The ship, named the S. Ezzat, is the first of four fast missile crafts (FMCs) – the F. Zekry, the M. Fahmy and the A. Gad – of the Ambassador III class to be delivered later in 2013 and in 2014, according to US military news website DefenseNews.
The US halted hundreds of millions of dollars in military equipment and aid, part of an annual $1.3bn package, “pending credible progress toward an inclusive, democratically elected civilian government” according to a State Department statement. The move followed the ouster of president Mohamed Morsi in July.
Defense News quoted Pentagon spokesman Cmdr. Bill Speaks saying that while the US has halted other deliveries of military aid to Egypt, including F-16 jet fighters, AH-64 Apache helicopters, and M1 Abrams tanks, other transfers would remain unhindered.

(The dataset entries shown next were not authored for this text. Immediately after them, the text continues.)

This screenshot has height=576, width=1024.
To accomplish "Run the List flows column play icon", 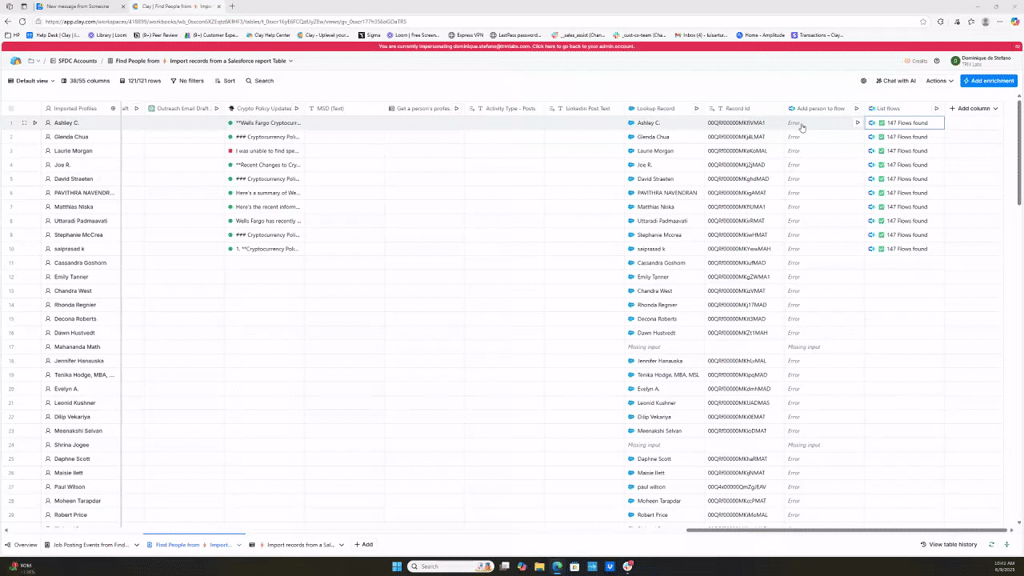I will (937, 108).
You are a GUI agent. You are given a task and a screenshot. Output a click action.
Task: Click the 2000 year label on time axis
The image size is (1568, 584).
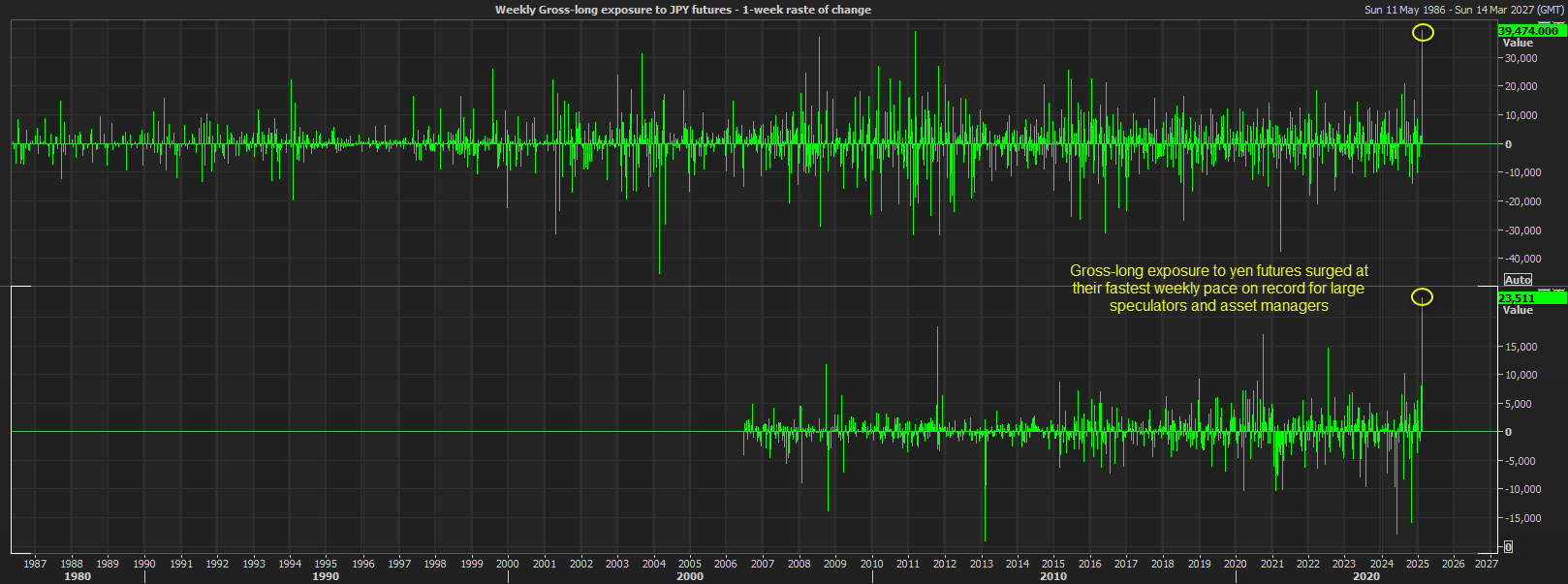click(508, 564)
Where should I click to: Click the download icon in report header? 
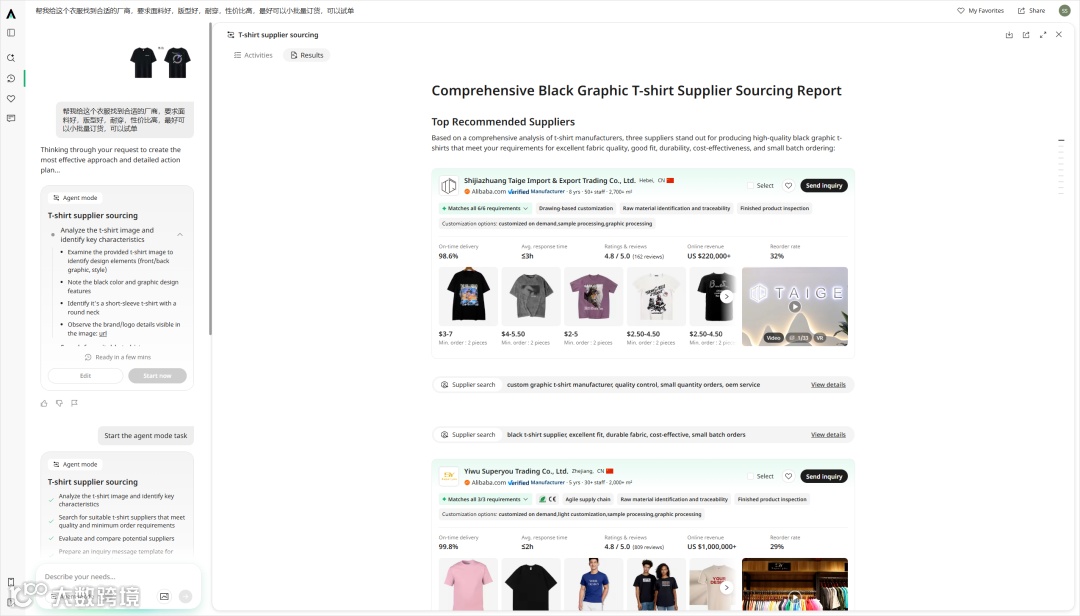[1009, 34]
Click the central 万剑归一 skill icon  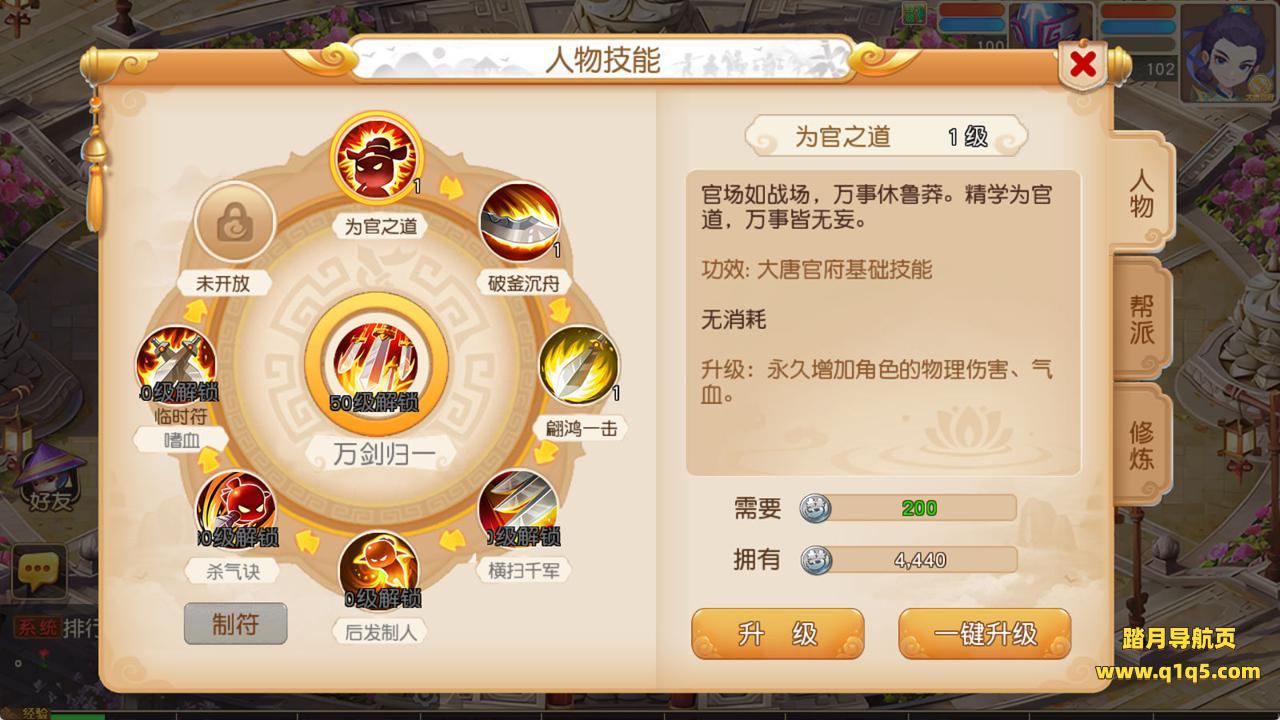pyautogui.click(x=376, y=364)
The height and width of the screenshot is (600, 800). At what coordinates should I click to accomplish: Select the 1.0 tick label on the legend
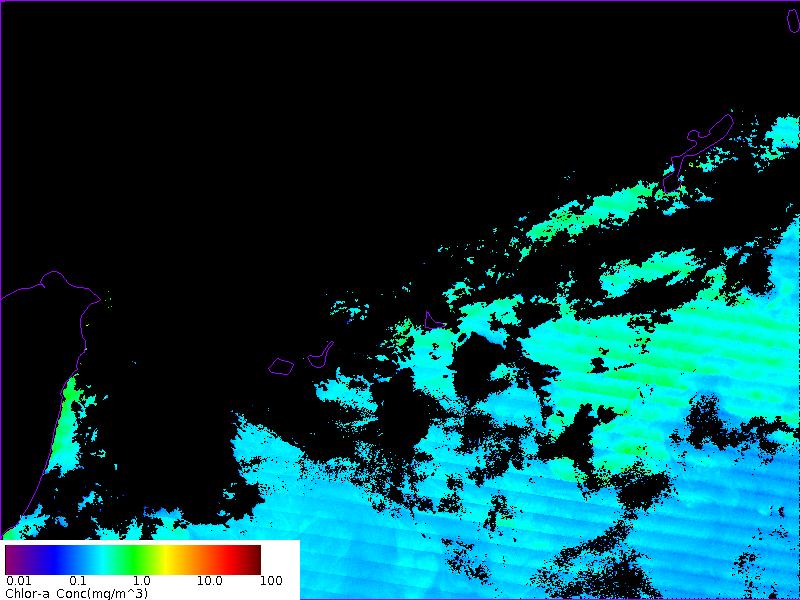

"Some programmes...have been allowed to go ahead, particularly those helping Egypt to uphold peace treaty obligations with Israel, and assets to fight counterterrorism and security in Sinai," DefenseNews said.
Speaks told the website that the S. Ezzat's Egyptian officers have been in the US receiving US Navy training since July.
The missile boats will be used for the defence of Egypt's strategic Suez Canal, the website reported.
The S. Ezzat was named after late navy commander Suleiman Ezzat, viewed in military circles as the "father" of today's Egyptian navy.
Ezzat, who died in 1970, was the first commander of Egypt's navy after the 1952 revolution and one of its founders. He was removed from his post after the 1967 Arab-Israeli war, one day after army chief-of-staff Abdel-Hakim Amer, whom Ezzat was close to, resigned his post following the Egyptian army's defeat.
The decorated chief admiral also took part in an Egyptian naval attack on Israel in 1949, months after Israeli commandos sunk the Egyptian navy's flagship the Emir Farouk off the coast of Gaza in October 1948.